Dengan cara ini dapat mengurangi pemanfaatan yang berlebihan atau moral hazard
ditinjau dari pihak peserta karena peserta asuransi harus memberikan kontribusi yang
telah ditetapkan bila memakai layanan kesehatan (cost sharing).
8. Ditinjau dari cara pembayaran kepada penyelenggara pelayanan kesehatan Ditinjau dari
cara pembayaran kepada penyelenggara pelayanan kesehatan, asuransi kesehatan terbagi
atas:
a. Pembayaran berdasarkan jumlah kunjungan peserta yang memanfaatkan pelayanan
kesehatan (reimbursment). Dengan demikian jumlah peserta berbanding lurus
dengan jumlah uang yang diterima oleh penyelenggara pelayanan kesehatan.
b. Pembayaran berdasarkan kapitasi yaitu berdasarkan jumlah anggota/penduduk yang
dilayani, berdasarkan konsep wilayah.
9. Ditinjau dari waktu pembayaran terhadap PPK
Ditinjau dari waktu pembayaran terhadap PPK, asuransi kesehatan terbagi atas:
a. Pembayaran setelah pelayanan kesehatan selesai diselenggarakan (Retrospective
Payment), biasanya dihitung berdasarkan service by service atau patient by patient.

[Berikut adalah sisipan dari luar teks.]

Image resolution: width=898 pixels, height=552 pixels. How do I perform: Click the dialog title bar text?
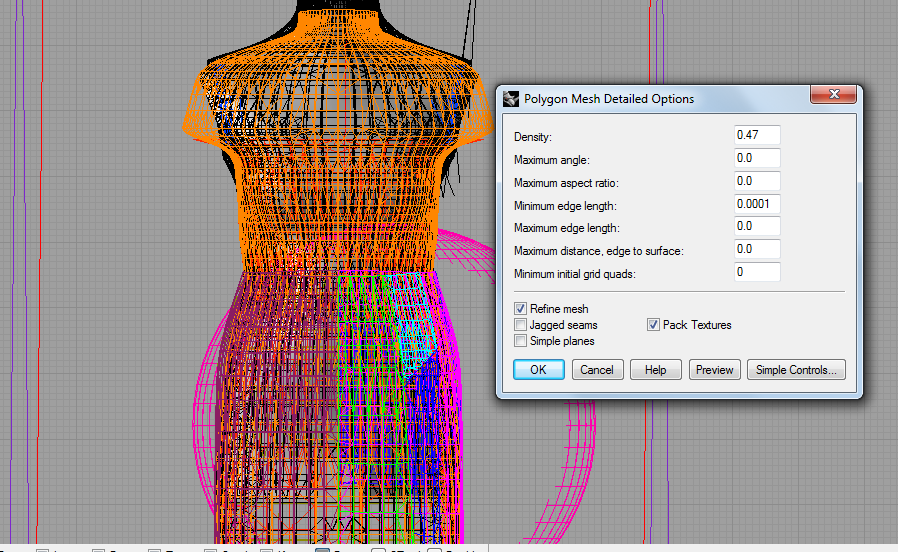[x=609, y=99]
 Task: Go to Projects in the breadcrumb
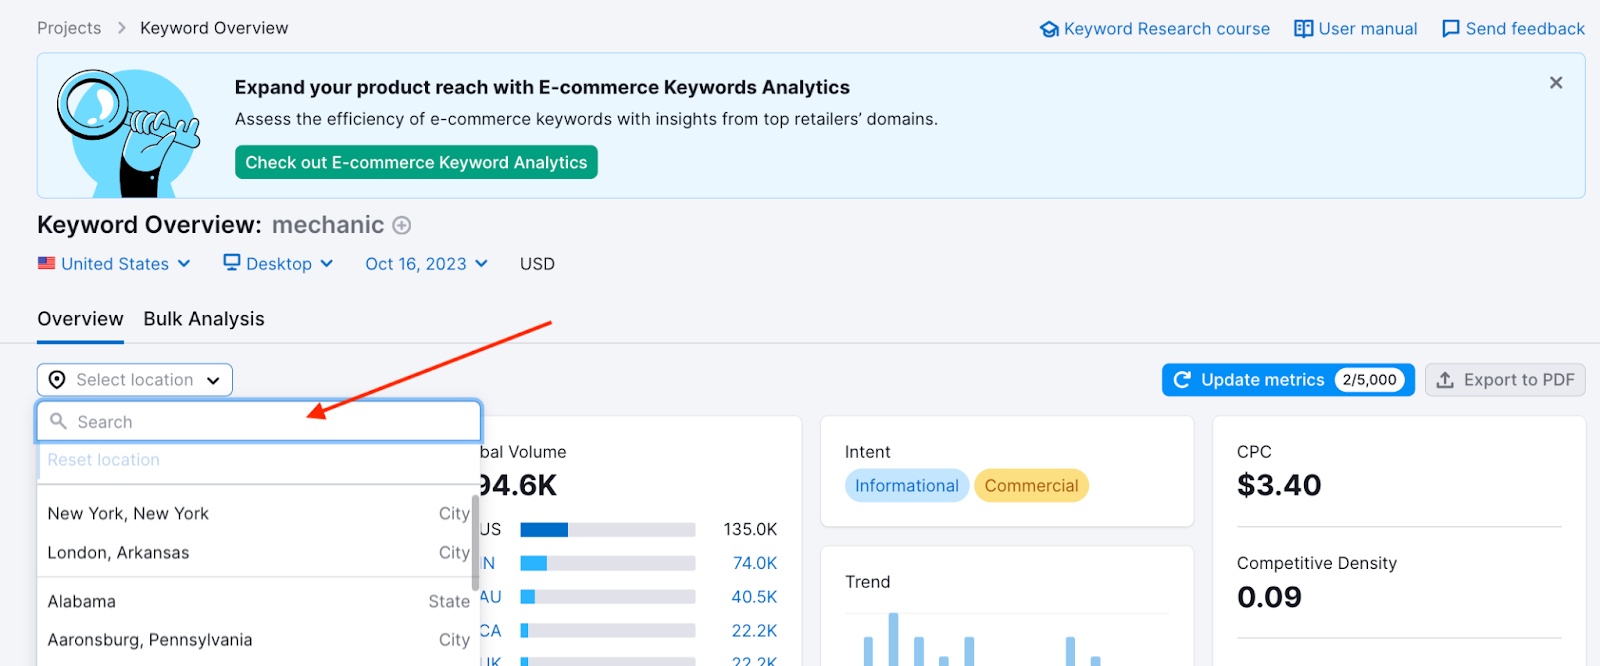(69, 28)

b. Pembayaran di muka (pre payment) yaitu diberikan sebelum pelayanan
diselenggarakan, biasanya perhitungan berdasarkan kapitasi dengan pelayanan
komprehensif dengan tujuan penghematan dan mengurangi moral hazard dari
penyelenggara pelayanan kesehatan.
10. Ditinjau dari jenis jaminan
Ditinjau dari jenis jaminan, asuransi kesehatan dibagi atas:
13
a. Jaminan dengan uang, yaitu asuransi yang membayar dengan mengganti biaya
pelayanan yang diberikan.
b. Jaminan yang diberikan tidak berupa uang (Managed Care), contohnya: JPKM,
Askes.
14
JAMKESMAS
Definisi
JAMKESMAS adalah program bantuan sosial untuk pelayanan kesehatan bagi
masyarakat miskin dan tidak mampu. Program ini diselenggarakan secara nasional agar
terjadi subsidi silang dalam rangka mewujudkan pelayanan kesehatan yang menyeluruh bagi
masyarakat miskin.
Tujuan Penyelenggaraan JAMKESMAS
Tujuan Umum
Meningkatnya akses dan mutu pelayanan kesehatan terhadap seluruh masyarakat
miskin dan tidak mampu agar tercapai derajat kesehatan masyarakat yang optimal secara
efektif dan efisien.
Tujuan Khusus
Meningkatnya cakupan masyarakat miskin dan tidak mampu yang mendapat pelayanan
kesehatan di Puskesmas serta jaringannya dan di Rumah Sakit
Meningkatnya kualitas pelayanan kesehatan bagi masyarakat miskin
Terselenggaranya pengelolaan keuangan yang transparan dan akuntabel
Sasaran
Sasaran program adalah masyarakat miskin dan tidak mampu di seluruh Indonesia
sejumlah 76,4 juta jiwa, tidak termasuk yang sudah mempunyai jaminan kesehatan lainnya.
Syarat Peserta JAMKESMAS
Sasaran JAMKESMAS adalah keluarga miskin indonesia, tidak termasuk yang
memiliki jaminan kesehatan lain. Menurut BPS, kriteria suatu keluarga dikatakan miskin atau
tidak mampu, apabila:
1. Luas lantai bangunan tempat tinggal kurang dari 8m2 per orang.
2. Jenis lantai bangunan tempat tinggal terbuat dari tanah/bambu/kayu murahan.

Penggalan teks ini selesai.